**Exercise objective**
Give again, exactly as written, the lines of the records below from the line with "Task: Click the shell command prompt line" to the line with "Click the green onboarding progress bar". Both end lines count; pictures do not.

**Data under study**
•••
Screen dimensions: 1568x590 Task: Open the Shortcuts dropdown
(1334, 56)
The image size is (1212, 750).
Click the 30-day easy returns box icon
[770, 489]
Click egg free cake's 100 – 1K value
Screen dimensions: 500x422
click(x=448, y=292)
•••
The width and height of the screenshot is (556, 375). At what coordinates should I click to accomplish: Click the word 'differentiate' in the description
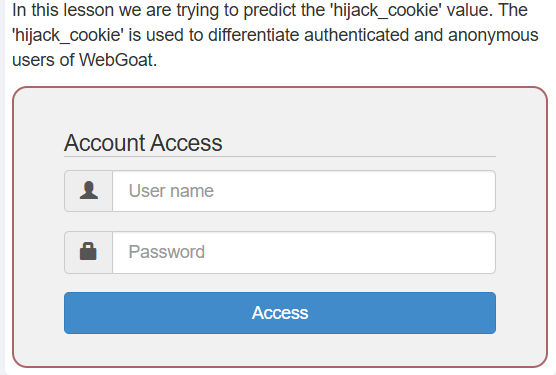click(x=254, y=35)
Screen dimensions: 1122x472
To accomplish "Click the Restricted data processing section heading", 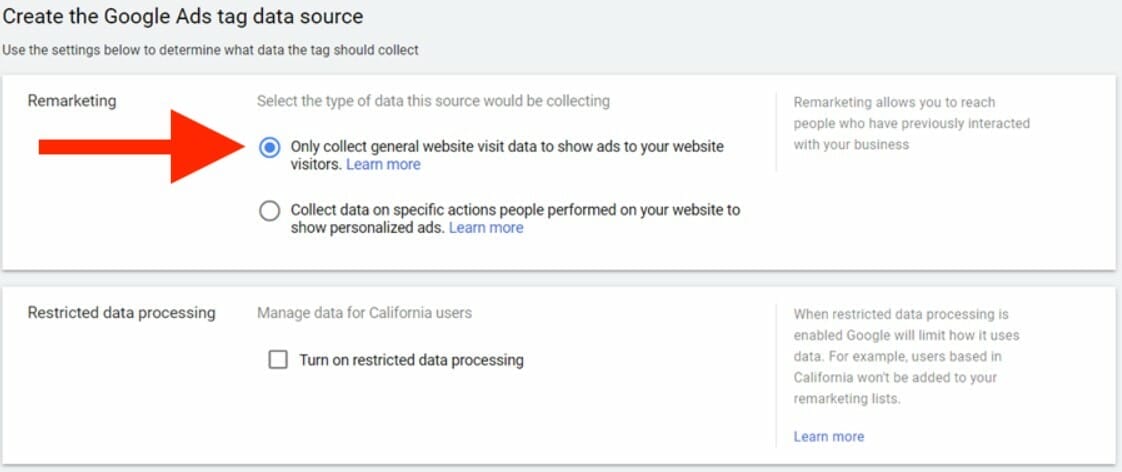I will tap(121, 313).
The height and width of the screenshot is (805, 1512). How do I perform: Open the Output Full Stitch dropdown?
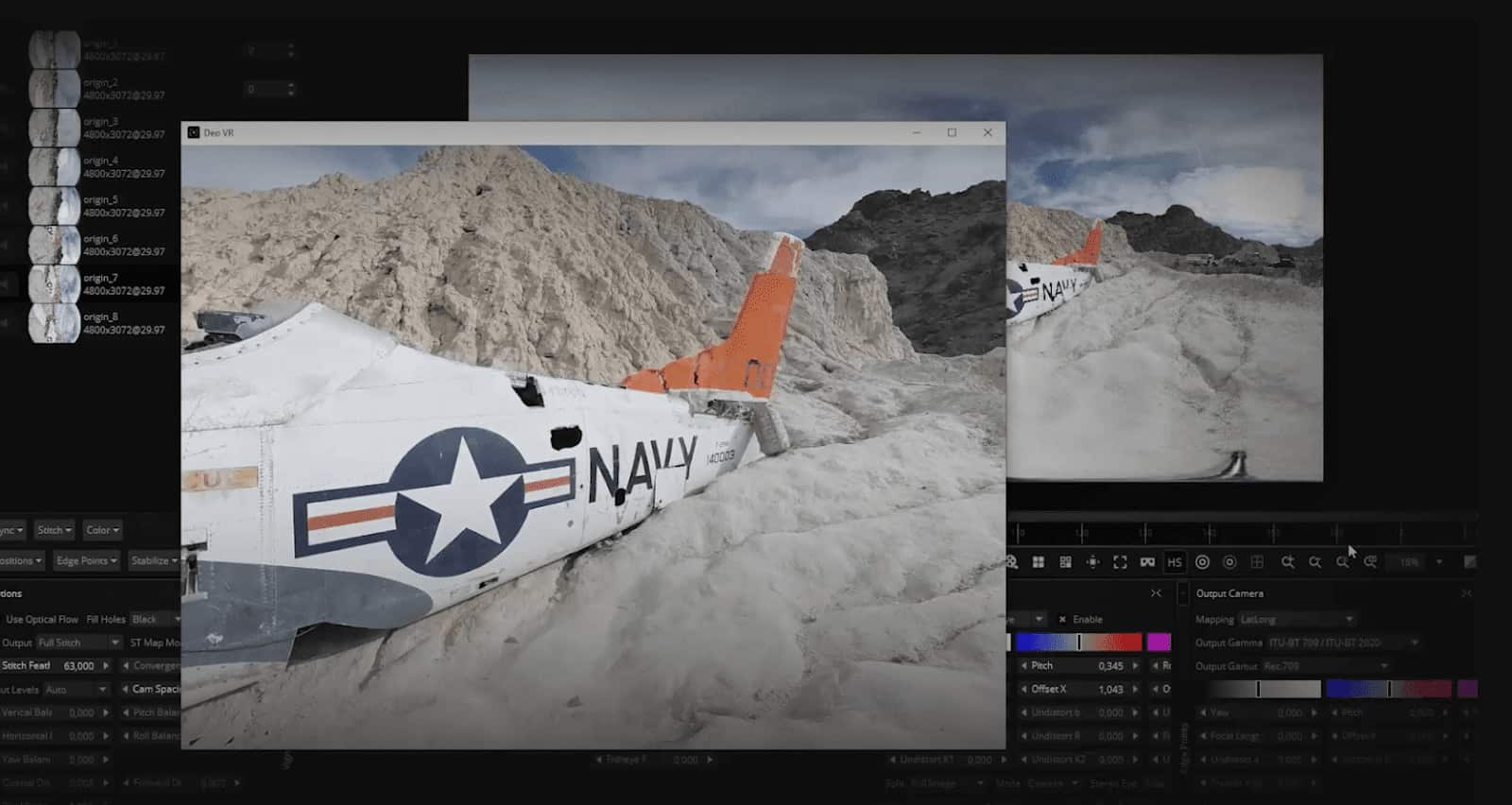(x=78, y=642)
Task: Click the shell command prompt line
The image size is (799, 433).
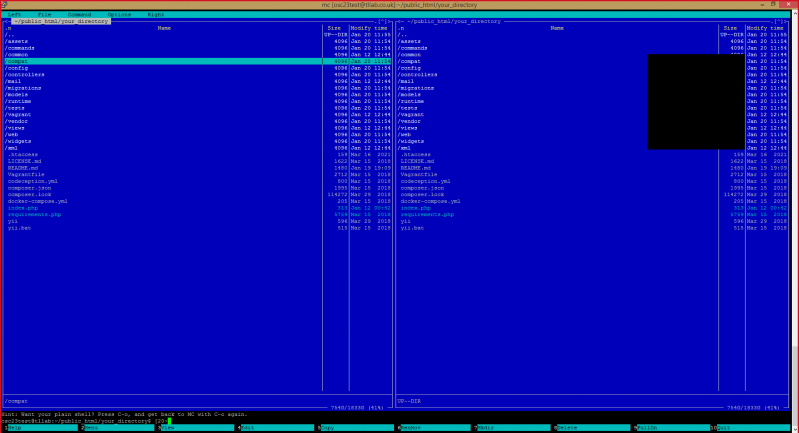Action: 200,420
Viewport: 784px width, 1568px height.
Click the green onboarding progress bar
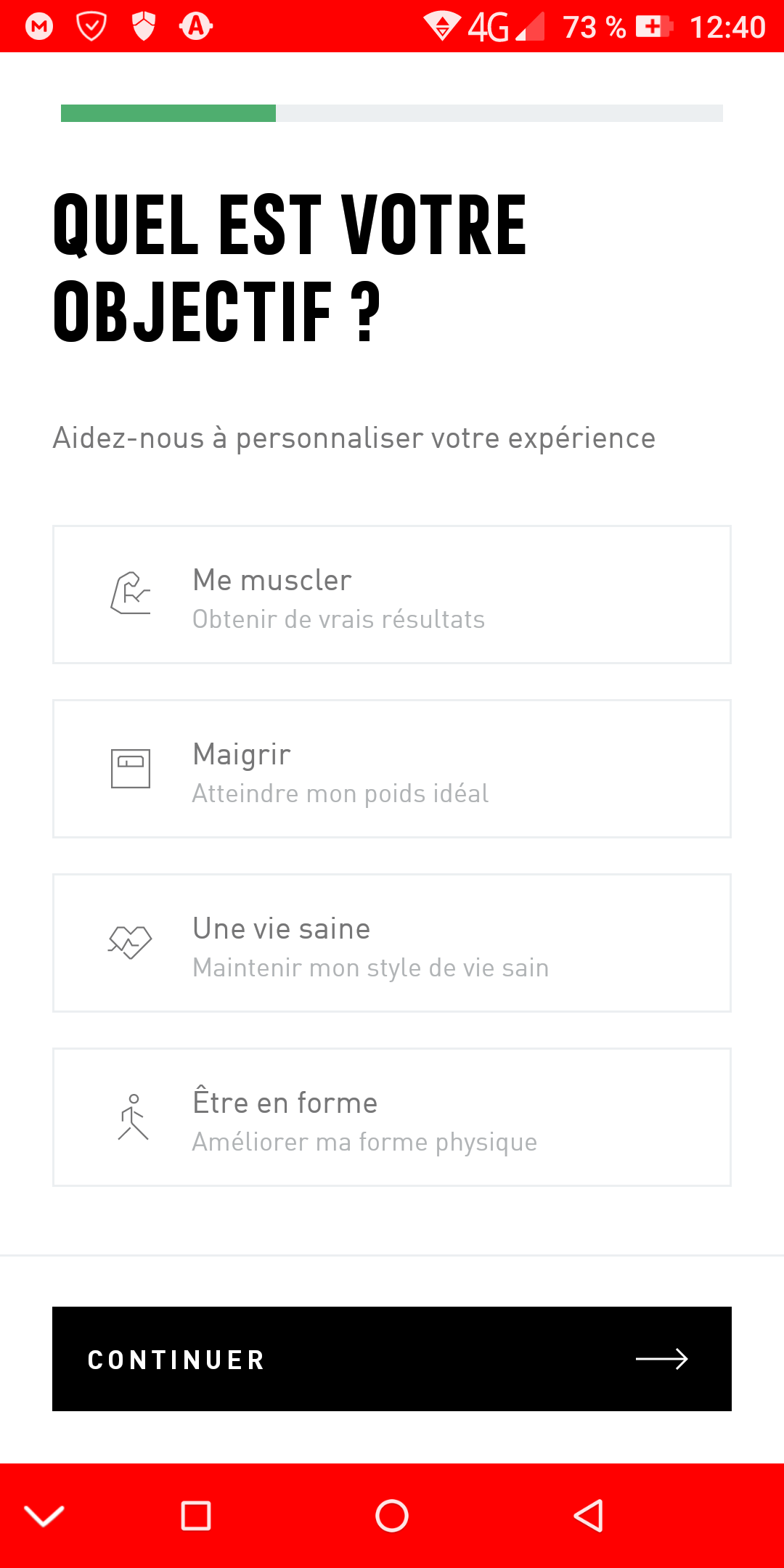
•••
**Answer section**
Task: Click the shell command prompt line
The image size is (799, 433).
Action: 200,420
Viewport: 784px width, 1568px height.
Click the green onboarding progress bar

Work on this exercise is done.